On Thursday, Sergei Lavrov, the Russian foreign minister, said that Jon Huntsman, the U.S. ambassador to Russia, had been summoned to the Foreign Ministry and informed of the expulsions. Russian media reported that 58 U.S. diplomats would be expelled from the embassy in Moscow, while two would be expelled from the consulate in Yekaterinburg. St. Petersburg, where the U.S. consulate is being closed, was the site of the original U.S. mission to Russia in 1780, and has symbolic value for U.S.-Russian relations. Russia also said it would expel an equal number of diplomats from the countries that acted against its officials.
“We invite the U.S. government, which is encouraging and fanning the campaign of slander against our country, to rethink and stop these reckless actions destroying our bilateral relations,” a Russian Foreign Ministry statement said Thursday.
Russia’s relations with the West have been worsening at least since its annexation in 2014 of Ukraine’s Crimean peninsula. Although the expulsions may have reached their logical conclusions with Thursday’s announcement, the tensions that prompted them are only likely to rise. Russia and the West are united when it comes to fighting terrorism, but they are on the opposite side of some of the world’s most intractable conflicts.

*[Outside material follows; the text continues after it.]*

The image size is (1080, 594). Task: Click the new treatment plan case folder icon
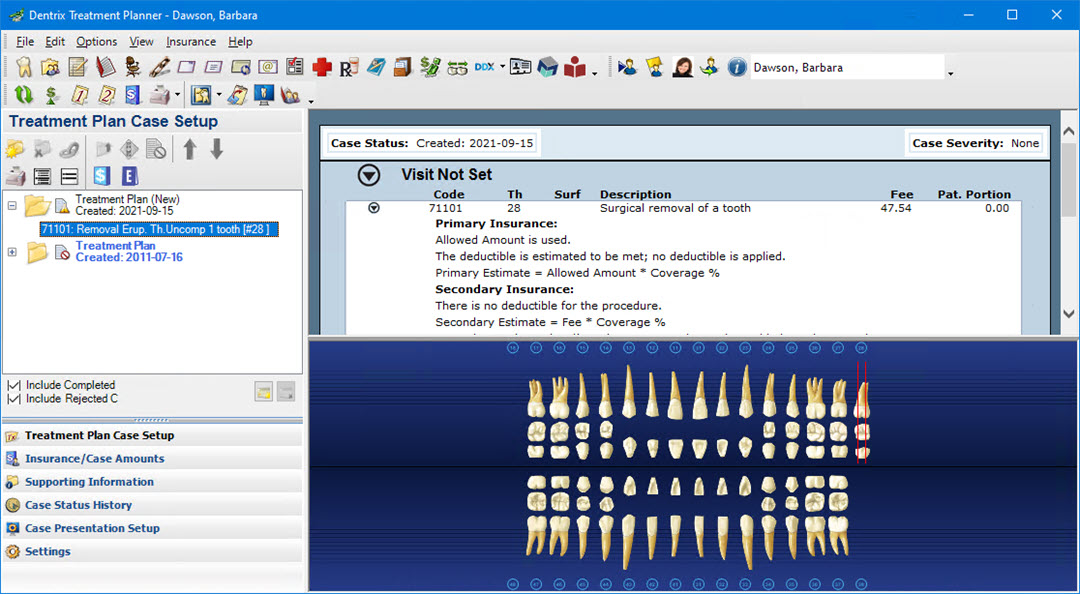(15, 150)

Russia’s increasingly muscular foreign policy in countries of the former Soviet Union and Eastern Europe—countries Moscow regards as part of its sphere of influence—worry those nations, the EU, and NATO. And Russia’s role in the Syrian civil war decidedly shifted the balance of that conflict toward Bashar al-Assad, Moscow’s client. Moscow has also re-emerged as a major player in Afghanistan, as well as in North Korea, and in talks over the Iranian nuclear agreement. Any progress on any of those issues will need Russia’s buy-in.

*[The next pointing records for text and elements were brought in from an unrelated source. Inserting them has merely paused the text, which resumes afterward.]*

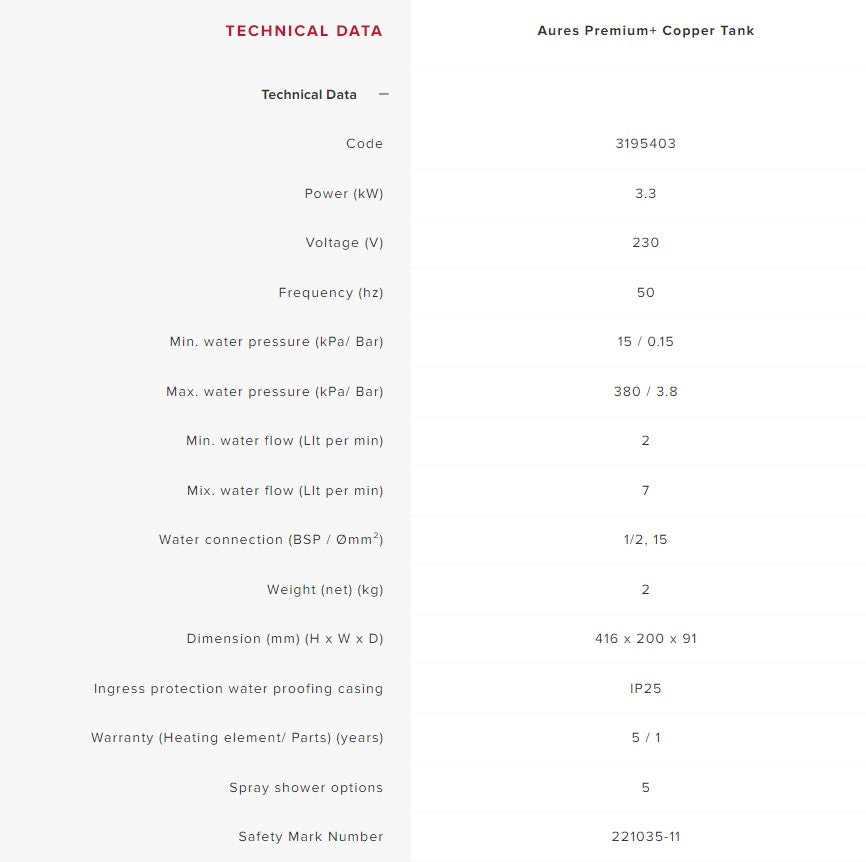The width and height of the screenshot is (866, 862).
Task: Collapse the Technical Data section minus icon
Action: pyautogui.click(x=384, y=94)
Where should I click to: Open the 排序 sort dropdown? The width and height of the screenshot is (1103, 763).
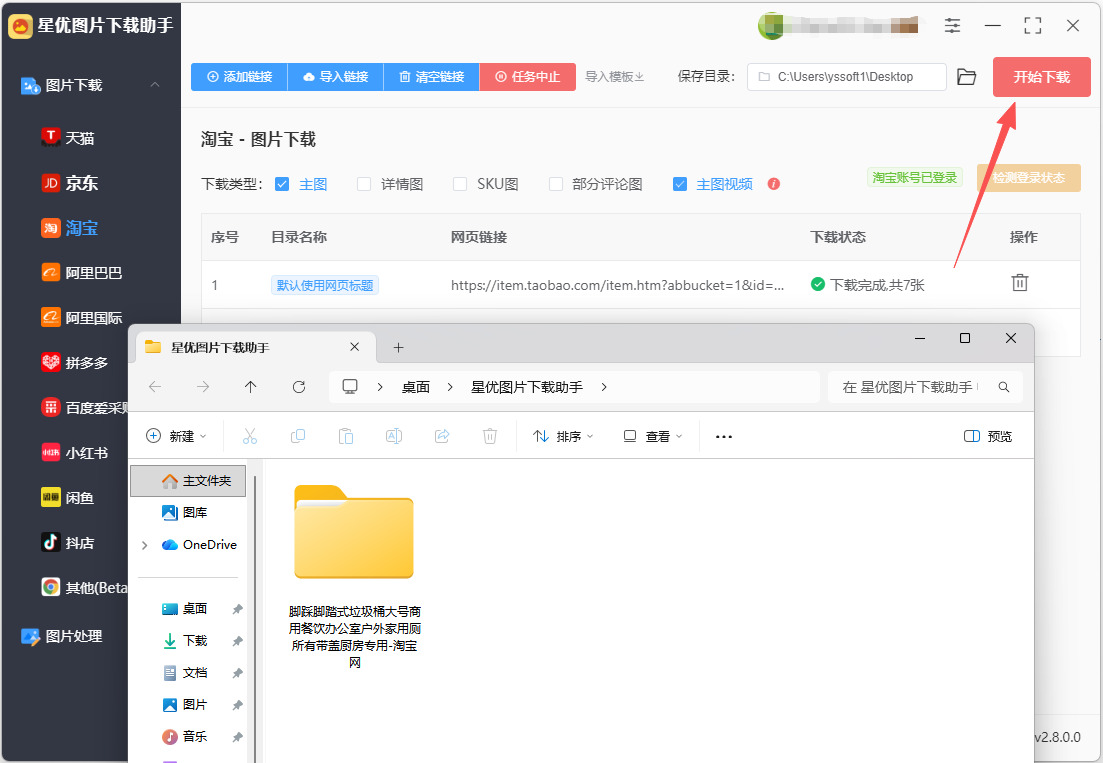563,437
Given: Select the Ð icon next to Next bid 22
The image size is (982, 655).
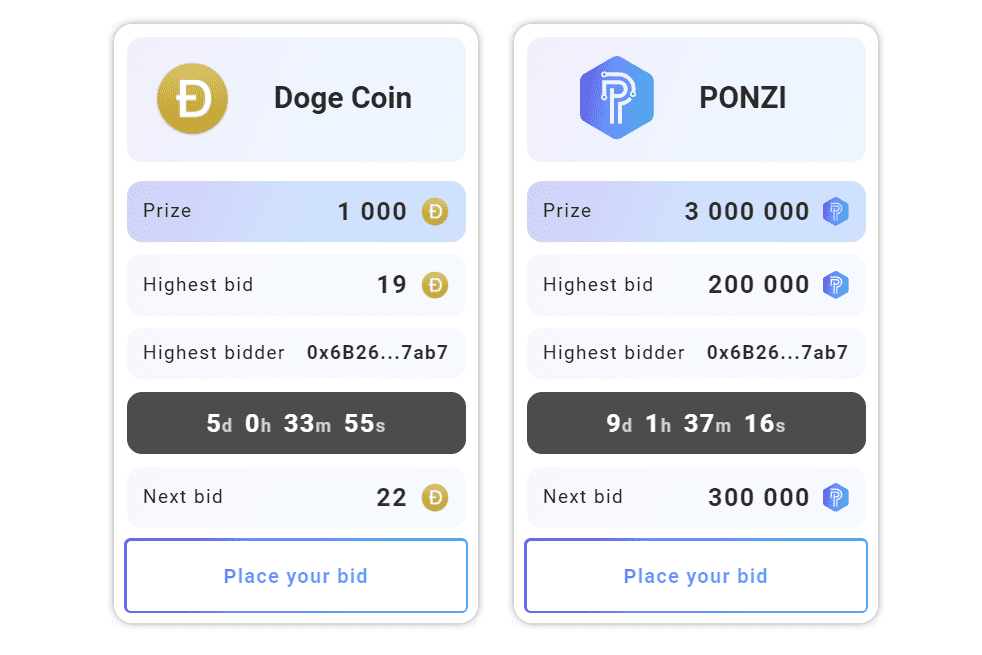Looking at the screenshot, I should (x=435, y=497).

Russia had hoped for closer relations with the United States after the election of President Trump, but that has not happened despite cooperation on some issues such as the fight against ISIS. Moscow’s announcement Thursday is an indication that Russia will not sit idly by as the West punishes it for its actions—whether those punishments are justified or not. The Yeltsin years of chaos have been replaced by Putin’s re-energized Russia that has returned to many of its Cold War-era policies—as well as practices.
Still, retaliatory expulsions—until relatively recently viewed as a vestige of the Cold War—have become common, even if, as my colleague Yasmeen Serhan notes, their impact is limited. Such expulsions have only increased as relations between Russia and the West deteriorate.
Last August, the U.S. closed the Russian consulate in San Francisco as retaliation for Moscow’s decision the previous month to seize two U.S. diplomatic properties in Russia and order the U.S. to reduce its diplomatic staff in the country by 755 people (mostly Russian employees). That move by Moscow was itself in response to the Obama administration’s decision in December 2016 to expel 30 Russian diplomats from the U.S. and seize Russian diplomatic compounds in New York and Maryland—a move that came in response to Moscow’s interference in the U.S. presidential election.